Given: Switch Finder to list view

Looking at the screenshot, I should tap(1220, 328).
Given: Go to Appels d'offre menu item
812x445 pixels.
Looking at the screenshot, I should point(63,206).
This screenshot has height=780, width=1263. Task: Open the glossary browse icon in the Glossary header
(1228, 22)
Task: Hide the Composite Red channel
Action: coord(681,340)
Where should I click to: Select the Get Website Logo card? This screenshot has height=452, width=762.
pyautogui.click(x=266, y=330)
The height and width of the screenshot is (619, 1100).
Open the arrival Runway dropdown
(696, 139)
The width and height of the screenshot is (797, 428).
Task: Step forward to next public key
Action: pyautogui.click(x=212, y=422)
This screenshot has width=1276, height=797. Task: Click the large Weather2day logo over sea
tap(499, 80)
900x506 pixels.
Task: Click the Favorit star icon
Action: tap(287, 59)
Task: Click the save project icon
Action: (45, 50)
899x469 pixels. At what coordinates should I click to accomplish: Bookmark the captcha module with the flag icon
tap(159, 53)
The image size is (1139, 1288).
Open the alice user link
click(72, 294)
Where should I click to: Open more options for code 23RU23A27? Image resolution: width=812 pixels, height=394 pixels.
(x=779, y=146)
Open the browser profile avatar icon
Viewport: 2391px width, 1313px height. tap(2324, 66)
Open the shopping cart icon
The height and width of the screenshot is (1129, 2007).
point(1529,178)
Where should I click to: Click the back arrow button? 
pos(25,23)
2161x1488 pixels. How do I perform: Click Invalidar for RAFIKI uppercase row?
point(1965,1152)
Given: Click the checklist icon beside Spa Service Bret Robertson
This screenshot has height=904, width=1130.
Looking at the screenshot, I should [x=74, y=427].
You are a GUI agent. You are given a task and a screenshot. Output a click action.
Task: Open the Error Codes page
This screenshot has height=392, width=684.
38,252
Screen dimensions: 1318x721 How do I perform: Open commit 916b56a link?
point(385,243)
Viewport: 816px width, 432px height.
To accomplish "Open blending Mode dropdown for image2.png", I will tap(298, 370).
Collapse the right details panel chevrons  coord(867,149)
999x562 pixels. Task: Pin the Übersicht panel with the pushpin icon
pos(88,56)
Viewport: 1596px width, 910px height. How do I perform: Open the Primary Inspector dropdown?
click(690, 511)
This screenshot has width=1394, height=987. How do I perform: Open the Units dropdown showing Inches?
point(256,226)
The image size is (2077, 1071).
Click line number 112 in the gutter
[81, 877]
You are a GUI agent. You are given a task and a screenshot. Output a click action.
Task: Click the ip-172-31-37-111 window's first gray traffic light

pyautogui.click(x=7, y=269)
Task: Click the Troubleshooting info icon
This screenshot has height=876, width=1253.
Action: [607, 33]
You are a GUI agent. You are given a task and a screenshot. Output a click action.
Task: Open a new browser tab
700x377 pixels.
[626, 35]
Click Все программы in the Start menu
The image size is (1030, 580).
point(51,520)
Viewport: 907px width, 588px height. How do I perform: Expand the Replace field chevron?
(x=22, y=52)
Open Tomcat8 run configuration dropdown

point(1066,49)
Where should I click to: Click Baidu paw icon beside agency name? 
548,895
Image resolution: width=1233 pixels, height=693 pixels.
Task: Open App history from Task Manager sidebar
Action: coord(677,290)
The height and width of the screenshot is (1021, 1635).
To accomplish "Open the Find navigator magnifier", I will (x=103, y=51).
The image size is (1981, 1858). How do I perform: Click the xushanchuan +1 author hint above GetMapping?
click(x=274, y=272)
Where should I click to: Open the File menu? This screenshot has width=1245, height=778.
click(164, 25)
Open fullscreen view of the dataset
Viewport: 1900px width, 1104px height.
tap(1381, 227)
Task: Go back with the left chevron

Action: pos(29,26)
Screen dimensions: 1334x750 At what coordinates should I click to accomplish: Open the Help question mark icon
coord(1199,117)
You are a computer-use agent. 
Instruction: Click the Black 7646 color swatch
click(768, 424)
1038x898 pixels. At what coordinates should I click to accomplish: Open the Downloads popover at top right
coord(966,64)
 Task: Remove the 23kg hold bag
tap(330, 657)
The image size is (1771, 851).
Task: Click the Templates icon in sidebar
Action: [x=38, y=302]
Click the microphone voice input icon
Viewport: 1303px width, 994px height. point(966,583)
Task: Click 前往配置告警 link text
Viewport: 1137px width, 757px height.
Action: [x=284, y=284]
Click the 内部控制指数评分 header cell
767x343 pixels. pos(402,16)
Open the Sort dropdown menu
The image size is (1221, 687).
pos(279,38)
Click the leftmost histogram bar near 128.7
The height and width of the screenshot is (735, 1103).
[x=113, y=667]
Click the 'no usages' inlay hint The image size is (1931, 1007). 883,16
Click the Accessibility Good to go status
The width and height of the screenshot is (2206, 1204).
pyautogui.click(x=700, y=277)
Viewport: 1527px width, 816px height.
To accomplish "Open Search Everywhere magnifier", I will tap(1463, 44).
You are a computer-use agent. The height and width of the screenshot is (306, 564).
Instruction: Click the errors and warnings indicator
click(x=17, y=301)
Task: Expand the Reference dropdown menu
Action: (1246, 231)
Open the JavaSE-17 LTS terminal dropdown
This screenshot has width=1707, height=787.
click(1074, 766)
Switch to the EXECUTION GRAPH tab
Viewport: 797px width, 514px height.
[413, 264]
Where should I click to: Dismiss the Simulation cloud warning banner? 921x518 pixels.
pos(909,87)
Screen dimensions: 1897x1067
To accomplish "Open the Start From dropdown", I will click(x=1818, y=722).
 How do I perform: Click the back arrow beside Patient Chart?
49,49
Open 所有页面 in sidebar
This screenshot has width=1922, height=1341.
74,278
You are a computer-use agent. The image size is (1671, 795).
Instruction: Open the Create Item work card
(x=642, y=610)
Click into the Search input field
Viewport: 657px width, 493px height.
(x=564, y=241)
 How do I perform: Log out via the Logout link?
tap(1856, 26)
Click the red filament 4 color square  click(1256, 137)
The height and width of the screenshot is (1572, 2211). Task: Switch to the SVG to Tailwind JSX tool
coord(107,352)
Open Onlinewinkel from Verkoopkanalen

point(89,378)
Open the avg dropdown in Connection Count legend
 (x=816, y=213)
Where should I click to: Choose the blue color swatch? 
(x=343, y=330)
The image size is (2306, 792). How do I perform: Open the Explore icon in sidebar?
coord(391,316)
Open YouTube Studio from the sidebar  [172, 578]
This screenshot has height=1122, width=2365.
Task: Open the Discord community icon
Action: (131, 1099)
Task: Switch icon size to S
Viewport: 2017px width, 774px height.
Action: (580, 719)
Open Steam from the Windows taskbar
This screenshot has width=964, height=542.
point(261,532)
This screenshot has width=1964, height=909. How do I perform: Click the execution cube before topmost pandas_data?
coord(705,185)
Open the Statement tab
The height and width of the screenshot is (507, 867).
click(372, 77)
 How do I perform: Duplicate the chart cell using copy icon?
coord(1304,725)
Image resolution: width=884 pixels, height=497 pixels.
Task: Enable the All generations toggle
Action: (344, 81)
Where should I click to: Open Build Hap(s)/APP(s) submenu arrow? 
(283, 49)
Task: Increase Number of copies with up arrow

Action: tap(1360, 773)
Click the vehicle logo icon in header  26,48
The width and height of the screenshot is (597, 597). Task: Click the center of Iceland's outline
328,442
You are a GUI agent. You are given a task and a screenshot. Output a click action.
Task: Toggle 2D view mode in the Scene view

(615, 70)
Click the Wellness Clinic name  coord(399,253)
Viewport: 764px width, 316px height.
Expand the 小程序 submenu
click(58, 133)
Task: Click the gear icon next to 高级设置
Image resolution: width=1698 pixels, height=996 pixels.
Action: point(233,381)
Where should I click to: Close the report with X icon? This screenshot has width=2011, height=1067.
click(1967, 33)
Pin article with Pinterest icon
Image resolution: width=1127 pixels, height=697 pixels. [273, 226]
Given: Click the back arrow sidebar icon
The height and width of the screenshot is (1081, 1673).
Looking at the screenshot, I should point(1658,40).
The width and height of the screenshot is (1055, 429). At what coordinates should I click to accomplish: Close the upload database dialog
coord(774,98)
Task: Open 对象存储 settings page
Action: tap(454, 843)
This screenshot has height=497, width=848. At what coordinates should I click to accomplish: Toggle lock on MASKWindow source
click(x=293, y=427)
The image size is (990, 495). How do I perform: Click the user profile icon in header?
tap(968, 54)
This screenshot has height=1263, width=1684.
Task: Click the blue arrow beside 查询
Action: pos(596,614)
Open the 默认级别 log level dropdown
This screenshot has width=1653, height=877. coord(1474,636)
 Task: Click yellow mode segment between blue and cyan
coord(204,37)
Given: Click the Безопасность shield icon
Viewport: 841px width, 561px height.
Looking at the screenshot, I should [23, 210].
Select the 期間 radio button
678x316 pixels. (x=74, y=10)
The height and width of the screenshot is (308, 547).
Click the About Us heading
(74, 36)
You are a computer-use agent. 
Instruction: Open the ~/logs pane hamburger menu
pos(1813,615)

> _ACTIVITY_
Each line with the word "computer" in the records above belongs in the result; copy all of them.

> _TASK SOLUTION_
You are a computer-use agent. 
You are a computer-use agent. The height and width of the screenshot is (306, 564).
You are a computer-use agent. The image size is (1671, 795).
You are a computer-use agent. 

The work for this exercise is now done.